▶ Zadanie do wykonania
Pokaż każdy wiersz poniżej, w którym występuje słowo „icon”, i przepisz go bez zmian.

Zapisane pozycje
* * *

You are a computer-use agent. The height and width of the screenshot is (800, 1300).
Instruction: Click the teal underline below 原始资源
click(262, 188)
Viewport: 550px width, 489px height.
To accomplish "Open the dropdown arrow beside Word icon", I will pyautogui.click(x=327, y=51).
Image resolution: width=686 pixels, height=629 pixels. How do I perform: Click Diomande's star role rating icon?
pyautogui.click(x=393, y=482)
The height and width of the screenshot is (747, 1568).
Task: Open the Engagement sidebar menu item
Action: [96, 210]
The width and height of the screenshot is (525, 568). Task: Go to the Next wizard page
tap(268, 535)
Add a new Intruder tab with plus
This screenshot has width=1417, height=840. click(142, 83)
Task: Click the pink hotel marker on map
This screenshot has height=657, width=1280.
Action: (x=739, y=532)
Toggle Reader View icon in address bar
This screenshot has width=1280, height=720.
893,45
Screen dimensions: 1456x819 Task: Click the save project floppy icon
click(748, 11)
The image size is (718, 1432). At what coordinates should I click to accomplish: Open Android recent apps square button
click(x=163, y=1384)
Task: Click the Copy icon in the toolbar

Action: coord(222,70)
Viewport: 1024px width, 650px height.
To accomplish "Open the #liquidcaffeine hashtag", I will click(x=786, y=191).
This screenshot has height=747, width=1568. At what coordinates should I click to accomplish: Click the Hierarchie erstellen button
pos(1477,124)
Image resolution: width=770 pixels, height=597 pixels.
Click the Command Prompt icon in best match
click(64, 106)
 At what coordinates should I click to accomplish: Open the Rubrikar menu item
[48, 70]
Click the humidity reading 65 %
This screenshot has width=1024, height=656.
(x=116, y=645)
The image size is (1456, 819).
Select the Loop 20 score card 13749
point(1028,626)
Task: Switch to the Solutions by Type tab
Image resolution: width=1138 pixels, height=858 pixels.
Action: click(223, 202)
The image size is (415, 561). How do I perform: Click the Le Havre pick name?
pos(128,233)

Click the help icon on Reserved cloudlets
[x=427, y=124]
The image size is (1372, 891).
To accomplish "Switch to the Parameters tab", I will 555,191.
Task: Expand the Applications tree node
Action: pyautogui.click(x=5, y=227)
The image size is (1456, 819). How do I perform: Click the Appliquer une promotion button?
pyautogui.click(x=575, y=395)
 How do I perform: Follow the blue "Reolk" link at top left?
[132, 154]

* * *

▶ Oczekiwana odpowiedź
To accomplish "Open the dropdown arrow beside Word icon", I will pyautogui.click(x=327, y=51).
Image resolution: width=686 pixels, height=629 pixels. How do I perform: Click Diomande's star role rating icon?
Toggle Reader View icon in address bar
Screen dimensions: 1456x819 Task: Click the save project floppy icon
Task: Click the Copy icon in the toolbar
Click the Command Prompt icon in best match
Click the help icon on Reserved cloudlets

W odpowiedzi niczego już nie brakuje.